## The task
Look through the records below for the line holding "820x378 pixels. Task: Click". Write it out exactly, with each following line through the line holding "Task: Click the Auto Colors wheel icon".
[Start of section]
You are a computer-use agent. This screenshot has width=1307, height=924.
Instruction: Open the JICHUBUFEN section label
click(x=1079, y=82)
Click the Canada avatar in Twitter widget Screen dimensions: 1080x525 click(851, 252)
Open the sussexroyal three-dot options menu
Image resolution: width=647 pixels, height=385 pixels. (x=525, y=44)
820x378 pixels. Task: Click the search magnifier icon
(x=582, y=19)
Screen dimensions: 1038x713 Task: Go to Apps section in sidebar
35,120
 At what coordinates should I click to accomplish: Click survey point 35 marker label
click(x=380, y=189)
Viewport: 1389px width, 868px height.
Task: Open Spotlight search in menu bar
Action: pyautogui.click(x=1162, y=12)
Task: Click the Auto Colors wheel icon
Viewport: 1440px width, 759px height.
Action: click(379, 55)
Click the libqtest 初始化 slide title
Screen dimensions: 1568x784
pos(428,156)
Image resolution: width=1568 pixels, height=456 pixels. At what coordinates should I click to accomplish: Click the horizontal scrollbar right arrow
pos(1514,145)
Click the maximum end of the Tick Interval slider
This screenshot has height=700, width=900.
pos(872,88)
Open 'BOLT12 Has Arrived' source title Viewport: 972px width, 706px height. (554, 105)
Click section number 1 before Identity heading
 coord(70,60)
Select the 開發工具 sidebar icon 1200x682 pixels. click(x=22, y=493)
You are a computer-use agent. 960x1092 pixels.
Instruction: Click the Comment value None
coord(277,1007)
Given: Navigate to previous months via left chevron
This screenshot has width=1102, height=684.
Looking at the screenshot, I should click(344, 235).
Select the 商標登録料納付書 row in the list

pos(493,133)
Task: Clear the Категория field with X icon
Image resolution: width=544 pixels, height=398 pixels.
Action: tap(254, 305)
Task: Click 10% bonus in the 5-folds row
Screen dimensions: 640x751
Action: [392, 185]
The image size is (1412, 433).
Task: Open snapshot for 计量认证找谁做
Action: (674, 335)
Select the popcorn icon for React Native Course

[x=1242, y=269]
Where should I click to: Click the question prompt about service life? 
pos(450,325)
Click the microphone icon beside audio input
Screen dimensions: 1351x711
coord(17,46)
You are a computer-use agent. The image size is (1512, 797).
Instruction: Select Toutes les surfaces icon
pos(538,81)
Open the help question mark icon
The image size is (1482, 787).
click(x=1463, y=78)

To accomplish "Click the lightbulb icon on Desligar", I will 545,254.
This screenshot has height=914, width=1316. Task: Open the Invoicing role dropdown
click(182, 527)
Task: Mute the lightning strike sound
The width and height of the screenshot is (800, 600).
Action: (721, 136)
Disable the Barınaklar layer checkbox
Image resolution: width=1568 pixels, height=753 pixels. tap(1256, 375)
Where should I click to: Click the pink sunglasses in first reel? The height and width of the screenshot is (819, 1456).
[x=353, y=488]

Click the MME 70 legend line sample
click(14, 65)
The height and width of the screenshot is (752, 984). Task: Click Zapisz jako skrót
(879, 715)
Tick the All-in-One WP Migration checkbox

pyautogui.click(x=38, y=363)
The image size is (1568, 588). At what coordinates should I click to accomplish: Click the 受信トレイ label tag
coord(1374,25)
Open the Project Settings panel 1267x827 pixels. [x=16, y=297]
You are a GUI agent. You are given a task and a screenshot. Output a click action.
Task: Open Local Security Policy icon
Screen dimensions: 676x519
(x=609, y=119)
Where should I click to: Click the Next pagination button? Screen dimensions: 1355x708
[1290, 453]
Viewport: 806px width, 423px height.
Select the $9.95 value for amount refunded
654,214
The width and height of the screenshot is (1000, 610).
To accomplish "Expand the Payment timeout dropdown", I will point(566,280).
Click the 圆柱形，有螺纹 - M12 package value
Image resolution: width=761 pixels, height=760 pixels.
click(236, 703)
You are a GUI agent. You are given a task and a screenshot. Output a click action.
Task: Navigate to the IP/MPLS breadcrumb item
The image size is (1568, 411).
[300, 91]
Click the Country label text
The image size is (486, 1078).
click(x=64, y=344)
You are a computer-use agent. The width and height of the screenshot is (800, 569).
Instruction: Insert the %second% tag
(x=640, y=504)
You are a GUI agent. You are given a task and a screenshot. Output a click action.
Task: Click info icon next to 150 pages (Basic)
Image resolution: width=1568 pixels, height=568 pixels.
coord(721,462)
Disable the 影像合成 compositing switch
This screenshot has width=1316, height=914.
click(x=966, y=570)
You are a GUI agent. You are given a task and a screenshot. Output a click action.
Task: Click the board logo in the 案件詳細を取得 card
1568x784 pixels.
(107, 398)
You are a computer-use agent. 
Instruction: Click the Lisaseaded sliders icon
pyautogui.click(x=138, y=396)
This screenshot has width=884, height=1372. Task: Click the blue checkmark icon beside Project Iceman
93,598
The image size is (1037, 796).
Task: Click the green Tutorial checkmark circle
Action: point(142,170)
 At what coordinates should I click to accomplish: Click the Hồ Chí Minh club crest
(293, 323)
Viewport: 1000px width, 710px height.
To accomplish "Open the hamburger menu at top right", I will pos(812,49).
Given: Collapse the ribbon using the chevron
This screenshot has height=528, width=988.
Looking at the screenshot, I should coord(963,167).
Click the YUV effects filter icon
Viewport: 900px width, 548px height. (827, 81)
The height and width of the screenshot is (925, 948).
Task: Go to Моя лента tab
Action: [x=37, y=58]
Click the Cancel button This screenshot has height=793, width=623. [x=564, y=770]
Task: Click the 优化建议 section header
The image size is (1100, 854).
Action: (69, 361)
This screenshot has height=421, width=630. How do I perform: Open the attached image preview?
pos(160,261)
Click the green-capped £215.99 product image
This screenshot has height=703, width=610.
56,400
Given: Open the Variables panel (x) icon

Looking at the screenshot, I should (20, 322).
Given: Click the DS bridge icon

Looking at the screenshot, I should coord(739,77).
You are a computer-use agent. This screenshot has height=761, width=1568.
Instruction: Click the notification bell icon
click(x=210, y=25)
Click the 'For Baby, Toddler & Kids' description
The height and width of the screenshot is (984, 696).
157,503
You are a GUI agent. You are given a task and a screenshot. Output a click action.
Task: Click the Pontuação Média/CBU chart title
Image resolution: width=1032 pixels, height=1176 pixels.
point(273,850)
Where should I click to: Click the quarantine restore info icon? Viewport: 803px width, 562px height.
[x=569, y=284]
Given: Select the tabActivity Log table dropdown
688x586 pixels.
[End of section]
## Output of the exercise
820x378 pixels. Task: Click the search magnifier icon
(x=582, y=19)
Screen dimensions: 1038x713 Task: Go to Apps section in sidebar
35,120
 At what coordinates should I click to accomplish: Click survey point 35 marker label
click(x=380, y=189)
Viewport: 1389px width, 868px height.
Task: Open Spotlight search in menu bar
Action: pyautogui.click(x=1162, y=12)
Task: Click the Auto Colors wheel icon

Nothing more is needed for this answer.